Bryan Brinkman’s first touching point with digital art was at school, where he created web animations for early web flash websites. He then learned all these different multimedia techniques at college for traditional animation, which he later brought into his career. Bryan has worked in advertising, television and animation, among other things. He likes nature, especially clouds – because they are a bit like generative art. They are unique and constantly changing by nature. One project he is particularly proud of is “Betty’s Notebook”. The first realised Async Music piece.
NFT Granny: “Dear Bryan, thank you for taking your precious time to answer my question. On your website, you differentiate between artwork and crypto artwork. Do you notice a big difference in the creation there? Or, in other words: when and how do you decide if you create a “normal” artwork or a crypto artwork?“
Bryan Brinkman: That is a great question! A good distinction is the medium I created the art for. When I say artwork, I should’ve probably phrased it as “Pop-Culture Artwork” because many of my past work was in pop-culture themed art galleries in Los Angeles. I create works based on movies, television shows, properties, musicians and so on. That is a distinctly different approach in what I’m created for versus my crypto artwork. Which tends to be either work about the cryptocurrency space, the crypto art space or my journey as an artist within the space. A lot of my work is autobiographical. It is a diary of my understanding and learning about the NFT space over the last year and a half.

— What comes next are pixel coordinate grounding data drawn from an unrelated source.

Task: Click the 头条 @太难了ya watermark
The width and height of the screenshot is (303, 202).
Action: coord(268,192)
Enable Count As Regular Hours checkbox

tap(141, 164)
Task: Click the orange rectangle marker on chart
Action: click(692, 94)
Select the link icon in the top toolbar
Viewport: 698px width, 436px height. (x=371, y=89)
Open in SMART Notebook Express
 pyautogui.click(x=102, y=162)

Even my physical work, which is the pop-culture stuff, I started digitally. And then, I used a technique where I built it into these three-dimensional physical frames. Because digital arts still was not easy to sell in a gallery for the last five, six years. So I was finding ways, for example, t-shirts screen prints, to translate my digital artwork into a physical form. Once NFTs came along, that was a no brainer because finally, I can create digital art for a marketable medium. Furthermore, I can also integrate animation, which I have a background in, which I couldn’t do before, even though my past work was based on animation ideas with building these animation cel displays.

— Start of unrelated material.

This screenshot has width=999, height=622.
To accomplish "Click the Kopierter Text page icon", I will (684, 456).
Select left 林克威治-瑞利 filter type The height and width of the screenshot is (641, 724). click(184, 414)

How did you first become interested in art, and how did you get started with it yourself?
Bryan Brinkman: When I was in high school, I learned digital art programs and graphic design skills. I created web animations for early web flash websites, like newgrounds.com, where you would make these funny little animations. You would upload them, and people would rate and share them. And it was a fun way of putting work out there and getting feedback. And that has since just continued and continued through all the other different platforms, for example, Tumblr and Instagram. But early on, I realised I enjoyed that process. And so I went to college for traditional animation at University of the Arts in Philadelphia. I learned all these different multimedia techniques that I then brought into my career afterwards, working in advertising, television and animation, and other things.
Can you tell us more about the story behind your project “NimBuds”?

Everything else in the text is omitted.